## [Problem to solve]
Without including any pictures, return the records below exactly as written.

## [Records for this exercise]
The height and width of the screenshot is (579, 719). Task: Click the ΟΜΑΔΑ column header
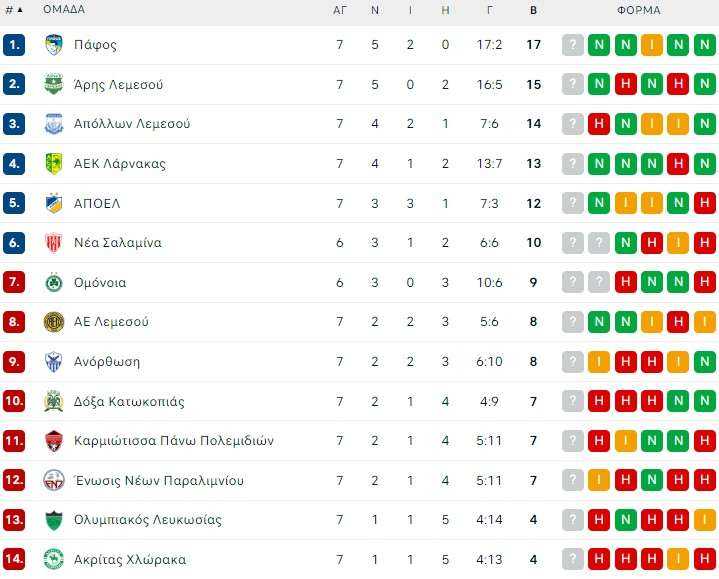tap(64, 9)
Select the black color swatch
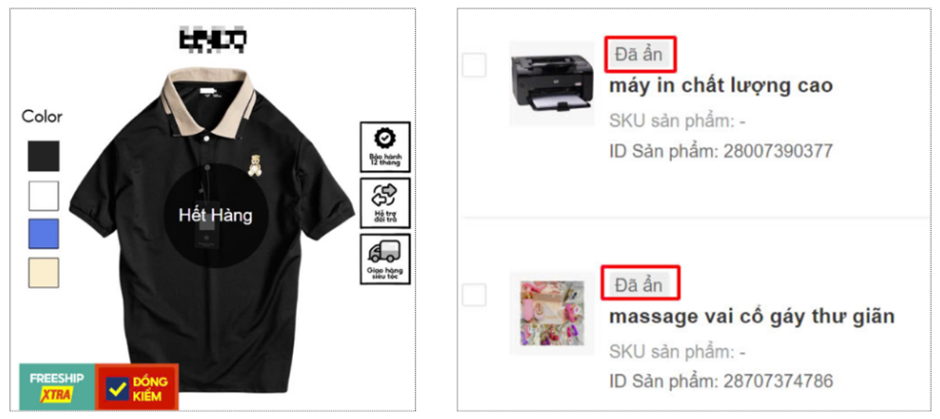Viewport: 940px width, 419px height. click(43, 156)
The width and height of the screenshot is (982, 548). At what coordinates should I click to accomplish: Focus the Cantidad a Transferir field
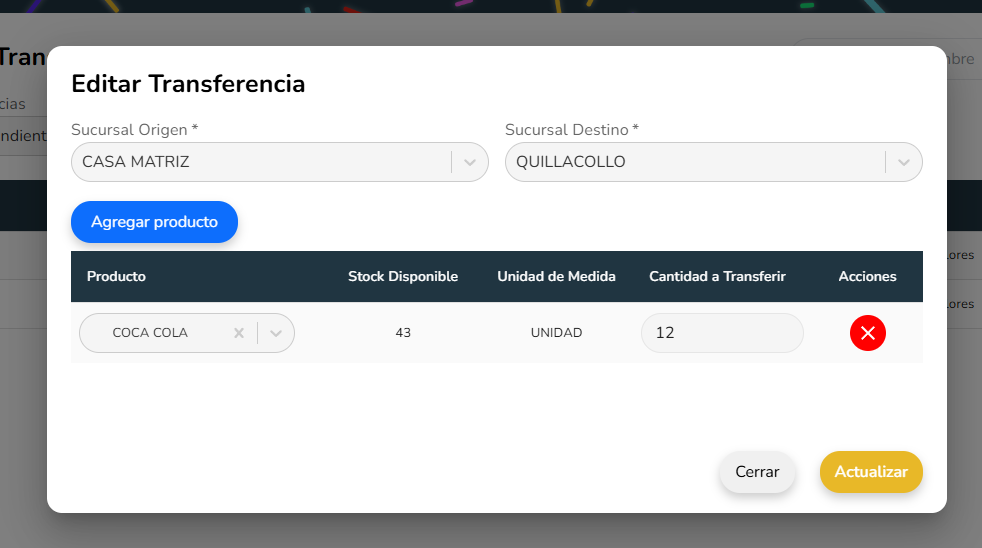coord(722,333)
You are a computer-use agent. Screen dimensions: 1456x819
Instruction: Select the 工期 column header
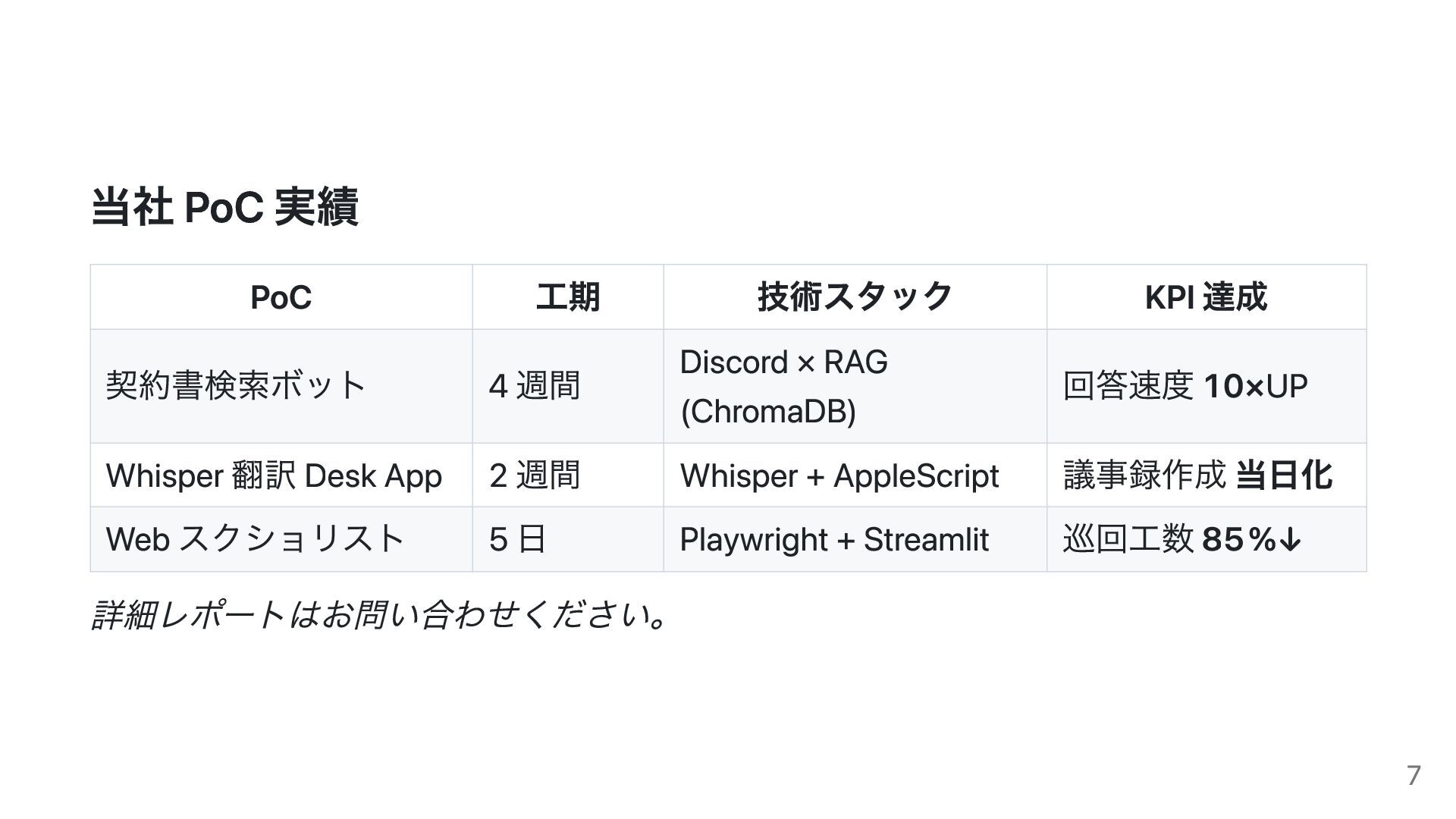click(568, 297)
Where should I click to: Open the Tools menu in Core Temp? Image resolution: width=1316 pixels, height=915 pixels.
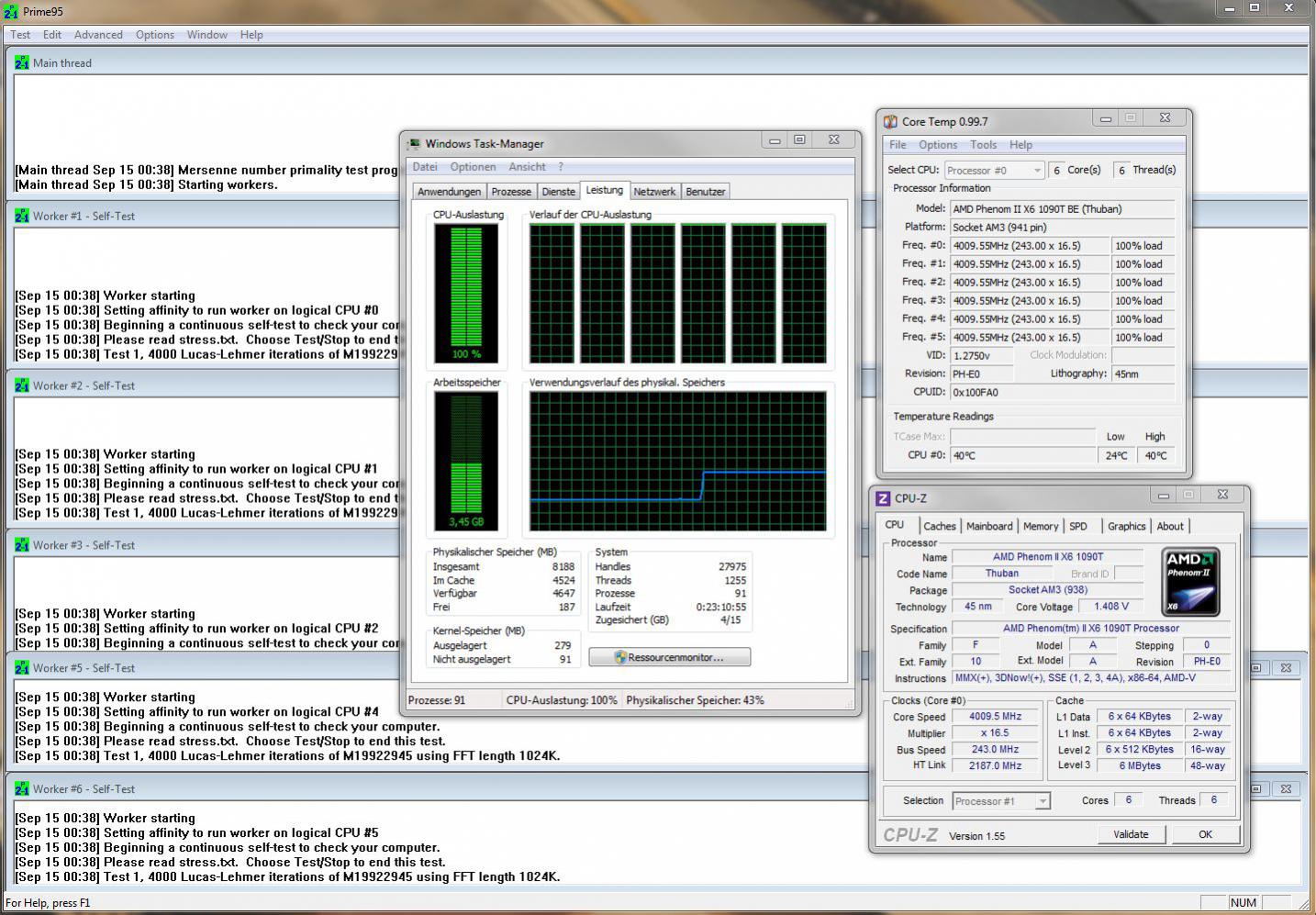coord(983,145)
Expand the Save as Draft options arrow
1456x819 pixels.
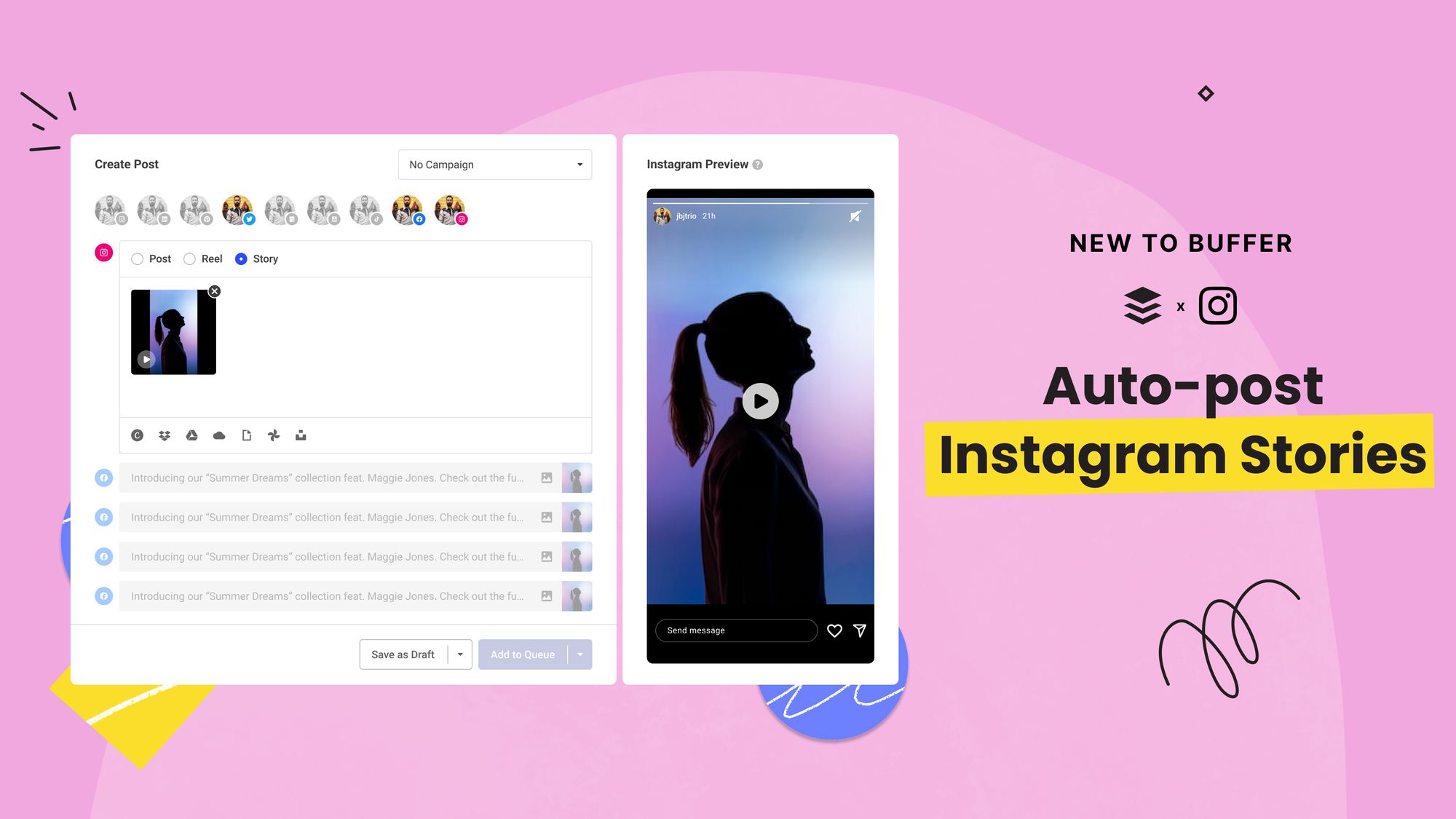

## [Output of the task]
The height and width of the screenshot is (579, 719). Task: Click the ΟΜΑΔΑ column header
tap(64, 9)
Select the black color swatch
Viewport: 940px width, 419px height. click(43, 156)
The width and height of the screenshot is (982, 548). At what coordinates should I click to accomplish: Focus the Cantidad a Transferir field
coord(722,333)
You are a computer-use agent. Screen dimensions: 1456x819
Instruction: Select the 工期 column header
click(568, 297)
Where should I click to: Open the Tools menu in Core Temp? Image resolution: width=1316 pixels, height=915 pixels.
coord(983,145)
Expand the Save as Draft options arrow
1456x819 pixels.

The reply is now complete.